Help: Samsung Exynos 7870 DECON SYSMMU panic

Robin Murphy robin.murphy at arm.com
Mon Jun 30 12:09:49 UTC 2025


On 28/06/2025 4:39 pm, Kaustabh Chakraborty wrote:
> On 2025-06-25 11:34, Robin Murphy wrote:
>> On 2025-06-25 9:42 am, Marek Szyprowski wrote:
>>> On 25.06.2025 09:39, Kaustabh Chakraborty wrote:
>>>> On 2025-06-24 17:12, Robin Murphy wrote:
>>>>> On 2025-06-18 3:02 pm, Kaustabh Chakraborty wrote:
>>>>>> Since bcb81ac6ae3c (iommu: Get DT/ACPI parsing into the proper probe
>>>>>> path),
>>>>>> The Samsung Exynos 7870 DECON device (with patches [1], [2], and
>>>>>> [3]) seems
>>>>>> to not work anymore. Upon closer inspection, I observe that there 
>>>>>> is an
>>>>>> IOMMU crash.
>>>>>>
>>>>>> [    2.918189] exynos-sysmmu 14860000.sysmmu: 14830000.decon: [READ]
>>>>>> PAGE FAULT occurred at 0x6715b3e0
>>>>>> [    2.918199] exynos-sysmmu 14860000.sysmmu: Page table base:
>>>>>> 0x0000000044a14000
>>>>>> [    2.918243] exynos-drm exynos-drm: bound 14830000.decon (ops
>>>>>> decon_component_ops)
>>>>>> [    2.922868] exynos-sysmmu 14860000.sysmmu:   Lv1 entry: 0x4205001
>>>>>> [    2.922877] Kernel panic - not syncing: Unrecoverable System MMU
>>>>>> Fault!
>>>>>> [    2.922885] CPU: 0 UID: 0 PID: 0 Comm: swapper/0 Not tainted
>>>>>> 6.16.0-rc2-exynos7870 #722 PREEMPT
>>>>>> [    2.995312] Hardware name: Samsung Galaxy J7 Prime (DT)
>>>>>> [    3.000509] Call trace:
>>>>>> [    3.002938]  show_stack+0x18/0x24 (C)
>>>>>> [    3.006582]  dump_stack_lvl+0x60/0x80
>>>>>> [    3.010224]  dump_stack+0x18/0x24
>>>>>> [    3.013521]  panic+0x168/0x360
>>>>>> [    3.016558]  exynos_sysmmu_irq+0x224/0x2ac
>>>>>> [         ...]
>>>>>> [    3.108786] ---[ end Kernel panic - not syncing: Unrecoverable
>>>>>> System MMU Fault! ]---
>>>>>
>>>>> For starters, what if you just remove this panic() from the IOMMU
>>>>> driver? Frankly it seems a bit excessive anyway...
>>>>
>>>> I've tried that, sysmmu repeatedly keeps issuing interrupts (yes, even
>>>> after clearing the interrupt bit) indefinitely.
>>>>
>>> Right, this is because decon device is still accessing system memory in
>>> a loop trying to display the splash screen. That panic is indeed a bit
>>> excessive, but what else IOMMU driver can do if no page fault handle is
>>> registered?
>>
>> Report the unhandled fault and continue, like most drivers already do. 
>> If there's another fault, then that can get reported as well. It's 
>> kind of the point that if a misbehaving device has been prevented from 
>> accessing memory then it has *not* adversely affected the rest of the 
>> system.

▶ Stored data:
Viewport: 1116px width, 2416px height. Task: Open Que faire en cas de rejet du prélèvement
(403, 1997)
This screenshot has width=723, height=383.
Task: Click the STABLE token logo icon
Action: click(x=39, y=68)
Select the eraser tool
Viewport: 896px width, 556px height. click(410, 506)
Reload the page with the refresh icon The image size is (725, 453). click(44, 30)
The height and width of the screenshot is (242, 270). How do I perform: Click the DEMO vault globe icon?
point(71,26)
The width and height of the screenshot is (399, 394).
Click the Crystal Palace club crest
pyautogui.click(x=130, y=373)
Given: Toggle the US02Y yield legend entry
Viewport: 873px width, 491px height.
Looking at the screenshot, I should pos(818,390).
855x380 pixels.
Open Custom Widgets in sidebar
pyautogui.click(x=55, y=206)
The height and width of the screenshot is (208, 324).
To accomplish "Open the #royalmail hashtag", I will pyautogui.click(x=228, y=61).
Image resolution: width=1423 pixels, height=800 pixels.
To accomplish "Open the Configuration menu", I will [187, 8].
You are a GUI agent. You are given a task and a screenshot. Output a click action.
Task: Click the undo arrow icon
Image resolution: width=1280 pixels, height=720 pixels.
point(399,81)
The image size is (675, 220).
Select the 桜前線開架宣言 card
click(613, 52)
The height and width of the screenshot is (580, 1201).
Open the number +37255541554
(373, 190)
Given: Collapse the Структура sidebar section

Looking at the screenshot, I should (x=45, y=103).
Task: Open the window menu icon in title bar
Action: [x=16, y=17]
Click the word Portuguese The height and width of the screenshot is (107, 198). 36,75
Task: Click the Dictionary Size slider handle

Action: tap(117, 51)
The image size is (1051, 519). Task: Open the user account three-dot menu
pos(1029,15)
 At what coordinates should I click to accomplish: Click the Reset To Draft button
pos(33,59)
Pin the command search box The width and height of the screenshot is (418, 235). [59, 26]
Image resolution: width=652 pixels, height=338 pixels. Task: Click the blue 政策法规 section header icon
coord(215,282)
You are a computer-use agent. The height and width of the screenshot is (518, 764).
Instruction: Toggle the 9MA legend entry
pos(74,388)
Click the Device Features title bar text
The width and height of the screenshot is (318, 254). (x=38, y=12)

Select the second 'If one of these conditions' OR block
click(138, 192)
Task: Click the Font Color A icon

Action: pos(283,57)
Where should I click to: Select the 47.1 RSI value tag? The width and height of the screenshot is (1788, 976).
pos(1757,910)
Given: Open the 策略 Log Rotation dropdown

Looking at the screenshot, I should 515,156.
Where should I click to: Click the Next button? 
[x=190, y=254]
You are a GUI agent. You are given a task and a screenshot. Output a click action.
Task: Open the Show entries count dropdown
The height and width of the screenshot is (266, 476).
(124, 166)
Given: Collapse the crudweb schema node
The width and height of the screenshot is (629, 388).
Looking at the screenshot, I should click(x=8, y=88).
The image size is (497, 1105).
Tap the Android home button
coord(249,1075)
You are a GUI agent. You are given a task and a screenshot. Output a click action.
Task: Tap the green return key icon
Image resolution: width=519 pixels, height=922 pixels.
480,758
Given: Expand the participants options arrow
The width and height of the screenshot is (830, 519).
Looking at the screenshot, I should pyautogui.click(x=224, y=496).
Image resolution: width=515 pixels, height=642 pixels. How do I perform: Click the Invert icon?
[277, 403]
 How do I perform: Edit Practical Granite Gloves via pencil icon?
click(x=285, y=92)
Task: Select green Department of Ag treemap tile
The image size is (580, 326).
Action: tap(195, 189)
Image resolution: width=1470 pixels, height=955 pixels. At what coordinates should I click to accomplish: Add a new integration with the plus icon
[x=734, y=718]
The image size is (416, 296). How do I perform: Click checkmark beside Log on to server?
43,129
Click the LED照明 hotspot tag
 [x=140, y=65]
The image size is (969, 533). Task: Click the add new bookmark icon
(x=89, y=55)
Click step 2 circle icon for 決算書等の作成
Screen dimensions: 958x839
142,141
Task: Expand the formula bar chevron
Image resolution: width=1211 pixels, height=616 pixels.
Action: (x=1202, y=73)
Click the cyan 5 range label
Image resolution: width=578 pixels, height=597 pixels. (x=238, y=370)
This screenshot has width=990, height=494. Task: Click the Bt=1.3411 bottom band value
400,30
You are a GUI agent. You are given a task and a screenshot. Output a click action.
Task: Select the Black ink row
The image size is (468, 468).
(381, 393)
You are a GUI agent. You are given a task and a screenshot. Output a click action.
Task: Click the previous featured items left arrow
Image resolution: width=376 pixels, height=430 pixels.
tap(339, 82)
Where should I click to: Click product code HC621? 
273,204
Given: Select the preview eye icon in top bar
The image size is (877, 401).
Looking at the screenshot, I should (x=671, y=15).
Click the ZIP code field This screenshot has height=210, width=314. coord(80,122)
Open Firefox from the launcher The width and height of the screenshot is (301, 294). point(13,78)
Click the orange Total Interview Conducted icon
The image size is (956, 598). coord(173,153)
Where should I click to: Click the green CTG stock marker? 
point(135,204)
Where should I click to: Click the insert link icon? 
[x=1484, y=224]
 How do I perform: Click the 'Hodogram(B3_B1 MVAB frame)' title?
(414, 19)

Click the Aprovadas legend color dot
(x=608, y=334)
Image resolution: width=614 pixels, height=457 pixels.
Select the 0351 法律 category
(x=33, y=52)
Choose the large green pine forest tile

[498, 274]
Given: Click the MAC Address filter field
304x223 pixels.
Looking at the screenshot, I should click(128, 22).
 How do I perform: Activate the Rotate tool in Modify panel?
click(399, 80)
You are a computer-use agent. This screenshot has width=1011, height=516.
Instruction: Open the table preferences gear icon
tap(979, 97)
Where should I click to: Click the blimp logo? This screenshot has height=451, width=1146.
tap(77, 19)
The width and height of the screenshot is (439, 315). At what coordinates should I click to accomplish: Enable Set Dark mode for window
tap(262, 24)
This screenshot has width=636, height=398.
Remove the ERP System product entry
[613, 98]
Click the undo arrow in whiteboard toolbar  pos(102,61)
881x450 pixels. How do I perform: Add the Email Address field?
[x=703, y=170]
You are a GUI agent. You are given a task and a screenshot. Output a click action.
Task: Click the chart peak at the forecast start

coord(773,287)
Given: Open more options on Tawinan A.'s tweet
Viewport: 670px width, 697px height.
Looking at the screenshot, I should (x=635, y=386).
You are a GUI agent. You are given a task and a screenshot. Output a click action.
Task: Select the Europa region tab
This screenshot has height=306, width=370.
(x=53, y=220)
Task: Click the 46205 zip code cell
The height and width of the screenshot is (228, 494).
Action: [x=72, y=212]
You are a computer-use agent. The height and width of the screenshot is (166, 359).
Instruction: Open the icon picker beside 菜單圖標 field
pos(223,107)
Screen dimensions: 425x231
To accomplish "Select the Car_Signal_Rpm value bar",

▶ Task goal:
Keep writing the email thread about the Exynos 7870 DECON SYSMMU panic at the top of the page, picking up right after its last line.

▶ Reply to the exercise:
>>
>> I suppose if one wanted to be really clever then a driver could 
>> implement its own backoff mechanism where if it detects a sustained 
>> high rate of unhandled faults then it disables its interrupt for a 
>> bit, to mitigate the physical interrupt storm as well as avoid 
>> flooding the kernel log more than is useful.
>>
>>>>>  From the logs below it seems there is apparently unexpected traffic
>>>>> already going through the IOMMU when it wakes up. Is this the DRM
>>>>> drivers doing something sketchy, or has the bootloader left the
>>>>> display running for a splash screen? However in the latter case I
>>>>> don't obviously see why delaying the IOMMU probe should make much
>>>>> difference, given that the decon driver should still be waiting for
>>>>> it either way.
>>>>
>>>> The display is initialized by the bootloader for splash yes, but I 
>>>> reckon
>>>> it doesn't use the IOMMU as it's accessible from a framebuffer region.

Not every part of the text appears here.